Preuve de cette suprême habileté de la droite, le limogeage brutal par Rachida Dati, en 2009, de Marc Robert, qui était alors le seul procureur général de gauche (en poste à Riom), et qui avait déplu, a été annulé par le Conseil d’État le 30 décembre 2011, et l’intéressé a pu retrouver son poste.
On pourrait encore ajouter à cette liste le cas du procureur général de Toulouse Jean Volff, fermement prié de quitter son poste par Dominique Perben, en 2003, au motif que son nom avait été cité dans l’affaire Alègre.
Enfin, il s’est même trouvé un procureur général de Paris qui a démissionné de lui-même : Alexandre Benmakhlouf. Ancien collaborateur de Jacques Chirac à Matignon et à la mairie de Paris, ex-directeur de cabinet de Jacques Toubon à la Chancellerie, ce magistrat bon teint était devenu procureur général à Paris, et était accusé d’étouffer les affaires du RPR. Il a décidé de remettre son poste à Marylise Lebranchu fin 2000, pour rejoindre la paisible Cour de cassation.

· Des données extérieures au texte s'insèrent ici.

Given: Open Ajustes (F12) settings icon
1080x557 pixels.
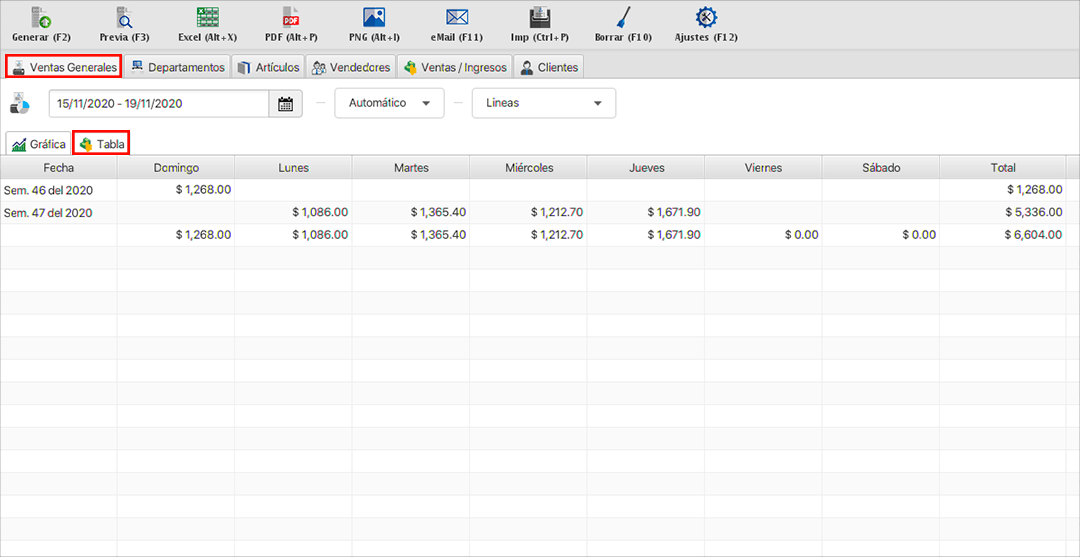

Les magistrats gardent aussi en mémoire la « préfectoralisation » des procureurs sous Nicolas Sarkozy, la mort annoncée du juge d’instruction indépendant par le même, et quelques sorties tonitruantes pour demander la suppression des syndicats de magistrats. Autant dire que les cris d’orfraie d’aujourd’hui n’en paraissent que plus cyniques.